The researchers’ approach is based more on the nature of human evolution and uses modern data on these conditions as well. Published in the Yearbook of Physical Anthropology, the study points out that the rates of depressive disorder (~4,4%) and anxiety disorder (~4%) haven’t changed much in the 20 years between 1990 and 2010 despite the use of antidepressants increasing several hundred percents in some countries (352% in 12 years in Australia, for example).
Statistics like these have prompted the Washington State University researchers to suggest that anxiety, depression, and PTSD are more akin to physical responses to adversity – different ways in which the mind struggles with certain specific and usually external circumstances.
Therefore, the study suggests, treating just the “psychic pain” caused by these conditions with medications doesn’t really solve the underlying issues that continue to cause them.
What are the most common causes of these conditions?

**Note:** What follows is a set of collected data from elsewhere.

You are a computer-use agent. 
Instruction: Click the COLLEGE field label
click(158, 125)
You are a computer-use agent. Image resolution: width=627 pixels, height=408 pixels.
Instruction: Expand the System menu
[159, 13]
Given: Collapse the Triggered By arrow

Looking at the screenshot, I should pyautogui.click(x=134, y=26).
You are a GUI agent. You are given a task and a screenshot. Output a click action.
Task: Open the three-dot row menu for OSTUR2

According to the researchers, the causes of PTSD, anxiety, and depression can vary a lot from a threat of exposure to violence to simple sub-optimal socioeconomic conditions. The scientists use the overarching term “sociocultural phenomena” to encompass all possible external causes of these conditions.
Therefore, the more adequate way of addressing these conditions is by trying to fix the social dysfunctions in the patients’ surroundings rather than medicate their brains. “Treating the causes rather than the symptoms,” simply put.

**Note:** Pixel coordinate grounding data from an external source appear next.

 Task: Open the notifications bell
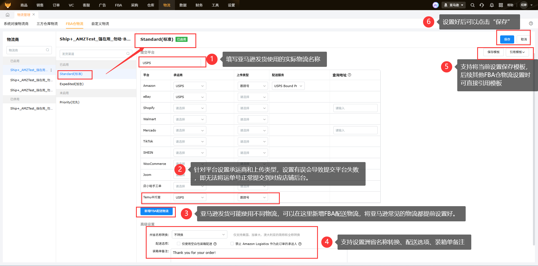tap(491, 5)
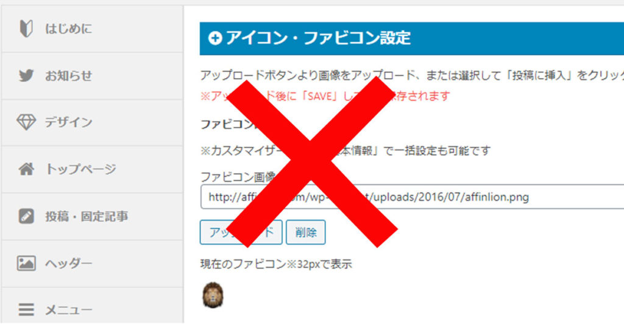
Task: Select the picture icon for ヘッダー
Action: [x=26, y=263]
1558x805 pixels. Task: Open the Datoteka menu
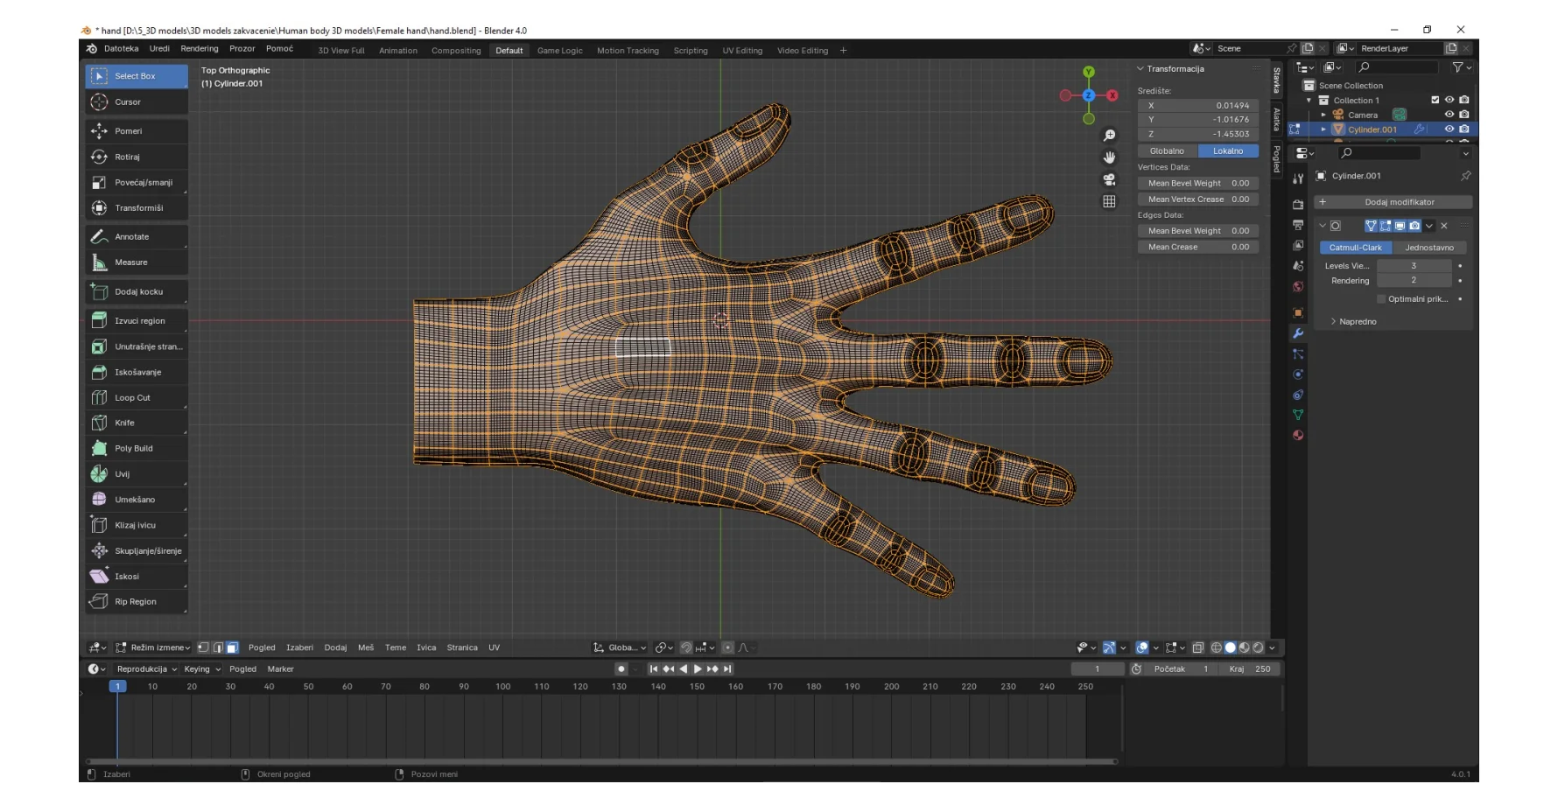[121, 49]
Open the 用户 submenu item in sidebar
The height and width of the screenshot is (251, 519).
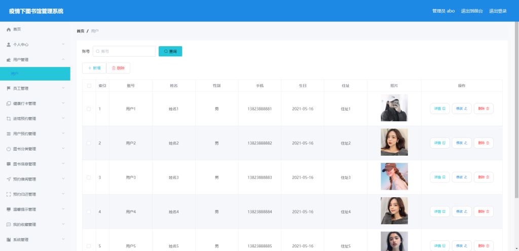[x=35, y=74]
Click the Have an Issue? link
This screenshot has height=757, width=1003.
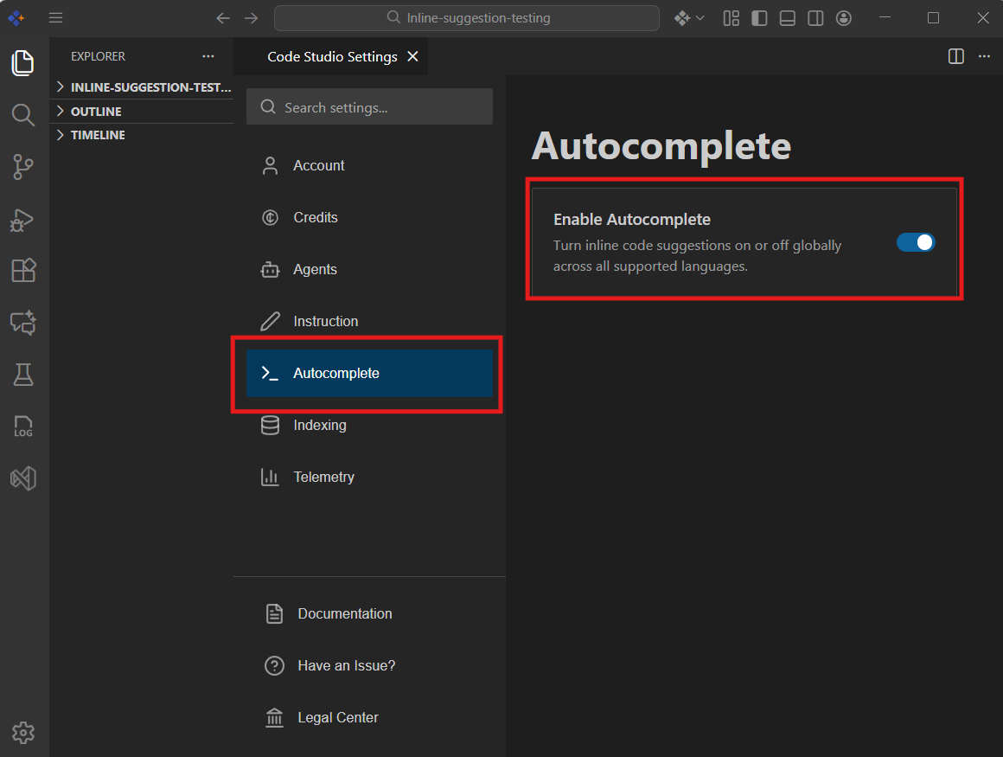click(346, 665)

Naturally, this is much easier said than done. Many people’s causes of anxiety, depression, and PTSD are major socioeconomic norms that can’t be changed with ease. Nevertheless, the researchers maintain that focusing more on that – both individually and as a matter of public policy – is a much better approach rather than using antidepressants that aren’t much better than placebos.

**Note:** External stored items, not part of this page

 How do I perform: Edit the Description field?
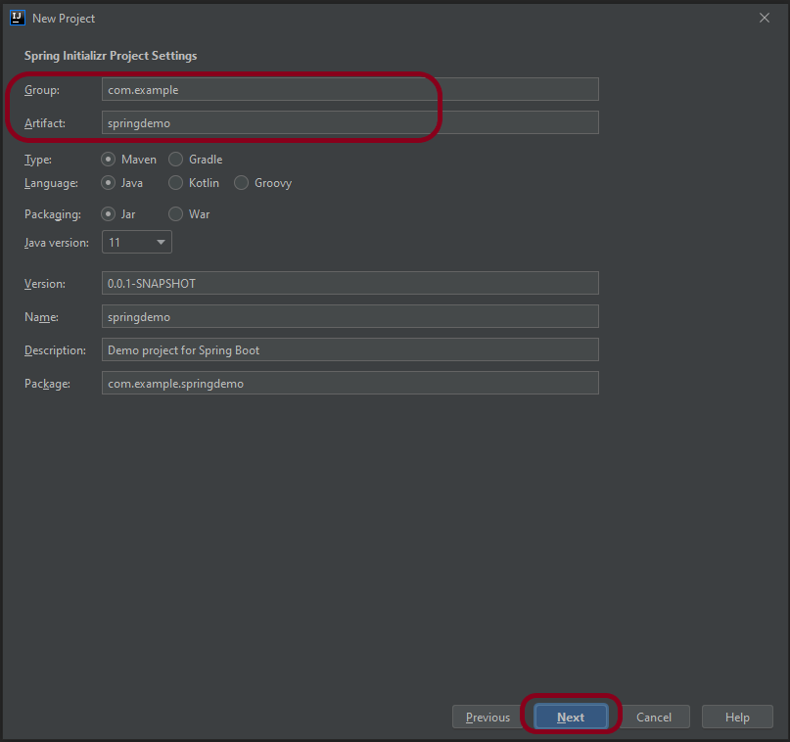[349, 350]
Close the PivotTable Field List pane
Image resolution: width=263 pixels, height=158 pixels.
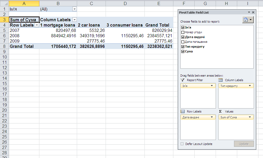pyautogui.click(x=253, y=12)
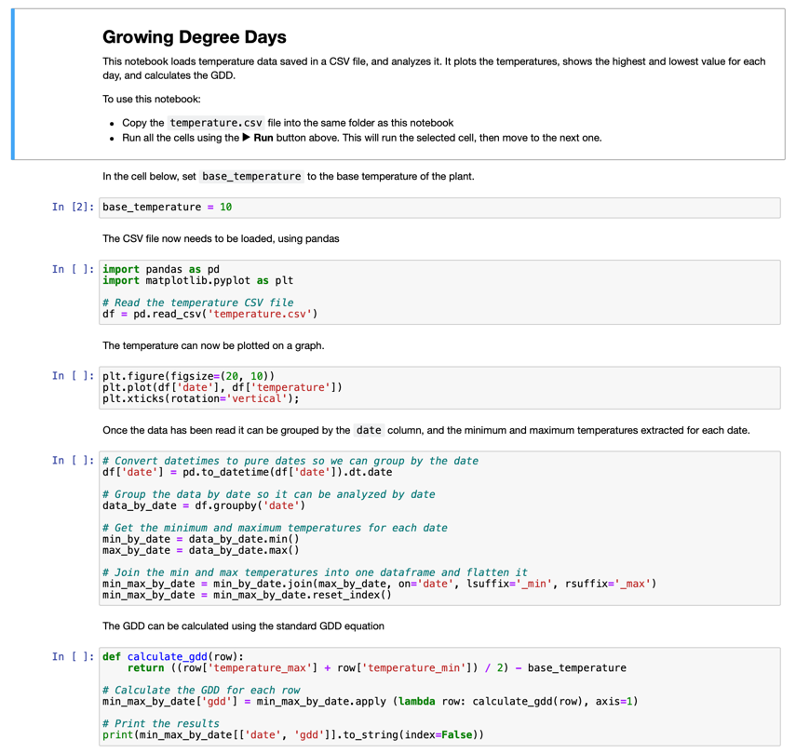Click the blue selection bar beside the intro

pos(12,84)
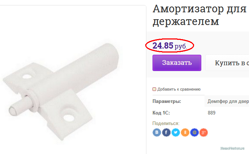Open the white damper product photo
Image resolution: width=249 pixels, height=154 pixels.
pos(61,92)
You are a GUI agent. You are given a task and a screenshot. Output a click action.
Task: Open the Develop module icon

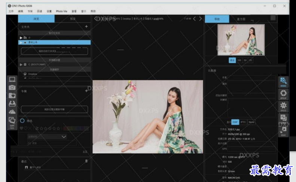pos(283,93)
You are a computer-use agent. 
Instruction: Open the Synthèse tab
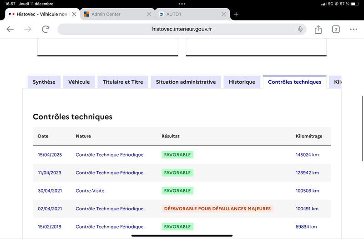44,82
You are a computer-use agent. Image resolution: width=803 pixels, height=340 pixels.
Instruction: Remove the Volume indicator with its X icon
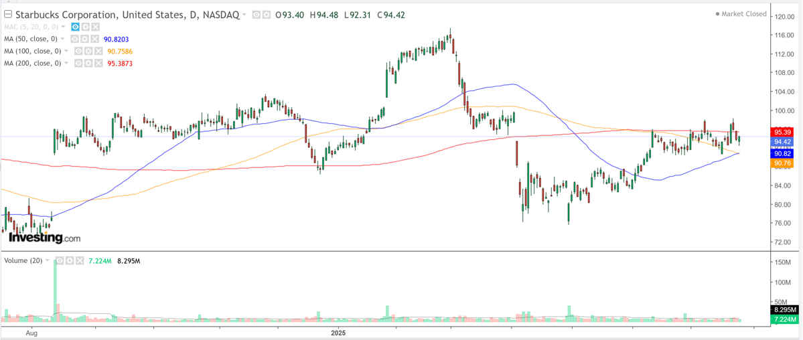(x=80, y=260)
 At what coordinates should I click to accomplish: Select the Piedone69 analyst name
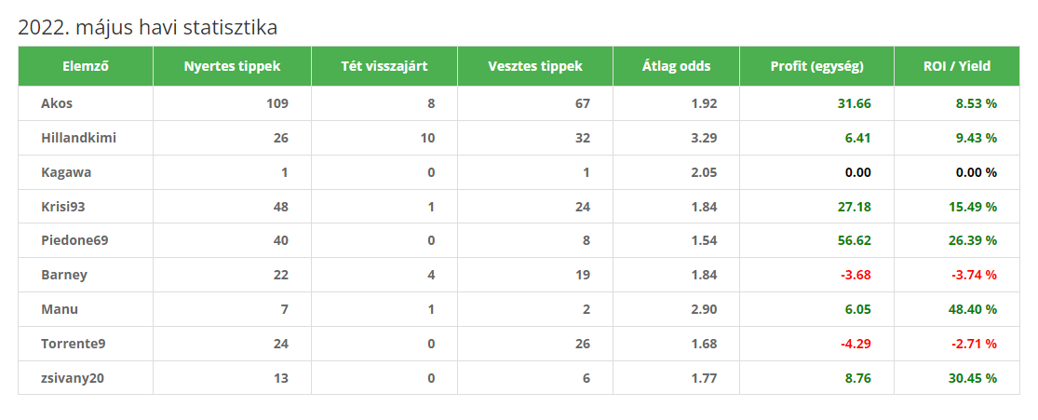(74, 240)

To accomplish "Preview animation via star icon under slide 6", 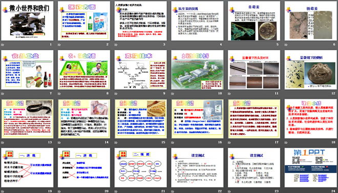I will pos(286,45).
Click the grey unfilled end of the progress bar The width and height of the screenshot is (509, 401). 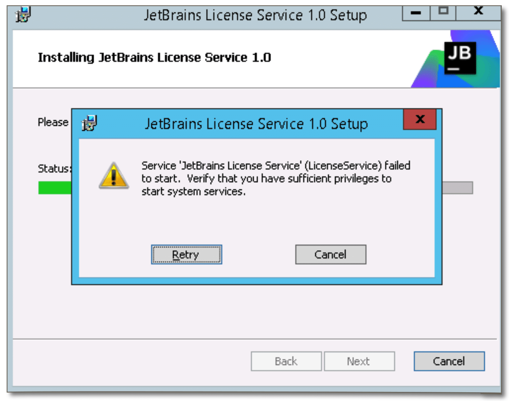pos(457,188)
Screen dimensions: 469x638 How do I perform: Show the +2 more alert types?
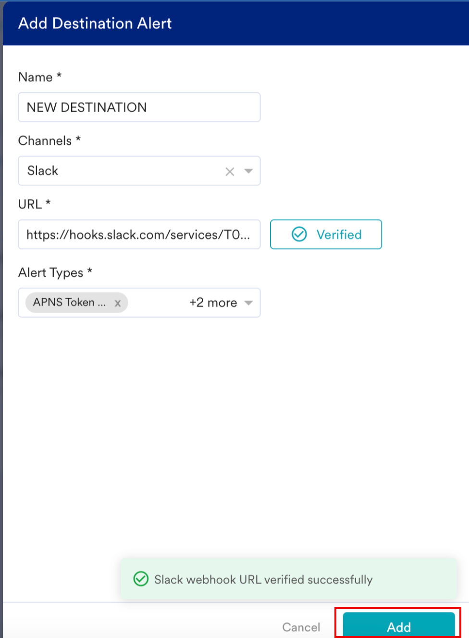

This isn’t to say that many other conditions shouldn’t be classified as mental disorders
The team does acknowledge that many other conditions such as schizophrenia are likely genetic and often inherited while others, such as dementia and Alzheimer’s disease are connected to aging and are mainly due to the biochemical makeup of the brain.
Another group of conditions, however, such as ADHD, seem much more like a mismatch between our contemporary environment and our ancestral environment in which we have evolved as a species.
The Washington State anthropologists point out that there’s pretty much nothing in our evolutionary history that suggests it’s normal for children to spend half a day, every day sitting calmly at desks and watching a teacher scribbling numbers on a blackboard.
So, classifying children who feel uneasy in such circumstances as “having an ADHD mental disorder” seems very disconnected from our species’ evolutionary reality.
Instead of treating ADHD as a disorder, we should look at it as a mismatch of the human environment. Perhaps then, a much better solution might be discovered or we might have to consider a gradual educational reform.